* [PROBLEM TO SOLVE] Extract every line from the rows below that contains the string "resolution". Copy each one unchanged.

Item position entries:
# # # # #

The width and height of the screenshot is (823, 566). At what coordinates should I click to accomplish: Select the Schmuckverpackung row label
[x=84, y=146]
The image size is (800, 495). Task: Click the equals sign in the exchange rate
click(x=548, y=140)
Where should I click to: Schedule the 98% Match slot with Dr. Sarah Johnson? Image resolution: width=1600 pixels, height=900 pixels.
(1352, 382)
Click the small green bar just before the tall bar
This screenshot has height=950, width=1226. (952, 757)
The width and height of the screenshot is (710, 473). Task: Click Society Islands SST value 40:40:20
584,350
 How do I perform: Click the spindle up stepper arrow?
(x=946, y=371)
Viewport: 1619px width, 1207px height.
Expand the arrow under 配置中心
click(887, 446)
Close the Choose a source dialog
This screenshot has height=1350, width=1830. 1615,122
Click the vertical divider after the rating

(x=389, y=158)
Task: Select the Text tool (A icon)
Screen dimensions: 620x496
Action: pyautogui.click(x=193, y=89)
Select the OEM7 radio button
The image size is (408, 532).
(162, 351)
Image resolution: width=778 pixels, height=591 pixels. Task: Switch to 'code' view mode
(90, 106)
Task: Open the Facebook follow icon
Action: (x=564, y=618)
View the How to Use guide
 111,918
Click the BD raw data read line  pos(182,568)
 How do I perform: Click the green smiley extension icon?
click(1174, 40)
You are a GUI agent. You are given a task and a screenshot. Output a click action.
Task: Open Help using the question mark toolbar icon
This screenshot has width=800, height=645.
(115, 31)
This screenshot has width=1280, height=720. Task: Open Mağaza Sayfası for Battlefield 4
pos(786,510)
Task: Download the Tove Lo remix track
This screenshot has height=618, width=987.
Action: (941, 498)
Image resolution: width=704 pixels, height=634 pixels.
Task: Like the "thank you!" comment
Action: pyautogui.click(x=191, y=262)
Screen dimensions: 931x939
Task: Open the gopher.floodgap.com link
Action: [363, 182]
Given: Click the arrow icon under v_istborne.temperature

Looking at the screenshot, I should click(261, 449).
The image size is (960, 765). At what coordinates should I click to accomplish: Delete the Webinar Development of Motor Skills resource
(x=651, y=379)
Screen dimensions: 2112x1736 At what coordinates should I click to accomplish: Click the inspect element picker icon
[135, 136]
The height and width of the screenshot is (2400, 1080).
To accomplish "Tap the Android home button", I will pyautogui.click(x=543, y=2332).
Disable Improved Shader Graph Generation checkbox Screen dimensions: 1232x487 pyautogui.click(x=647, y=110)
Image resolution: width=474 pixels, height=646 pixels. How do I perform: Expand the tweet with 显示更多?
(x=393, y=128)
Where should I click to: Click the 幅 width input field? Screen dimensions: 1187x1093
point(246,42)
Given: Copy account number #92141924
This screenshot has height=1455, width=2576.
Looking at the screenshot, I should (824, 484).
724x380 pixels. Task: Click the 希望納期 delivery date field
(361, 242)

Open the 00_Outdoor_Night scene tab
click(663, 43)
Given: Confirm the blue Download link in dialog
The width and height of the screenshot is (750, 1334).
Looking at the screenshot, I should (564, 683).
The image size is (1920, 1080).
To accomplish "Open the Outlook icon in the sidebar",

# # # # #

* [REPLY TO THE TASK]
Where should I click to: Schedule the 98% Match slot with Dr. Sarah Johnson? Image resolution: width=1600 pixels, height=900 pixels.
Image resolution: width=778 pixels, height=591 pixels. Task: Switch to 'code' view mode
Image resolution: width=704 pixels, height=634 pixels.
Image resolution: width=474 pixels, height=646 pixels. How do I perform: Expand the tweet with 显示更多?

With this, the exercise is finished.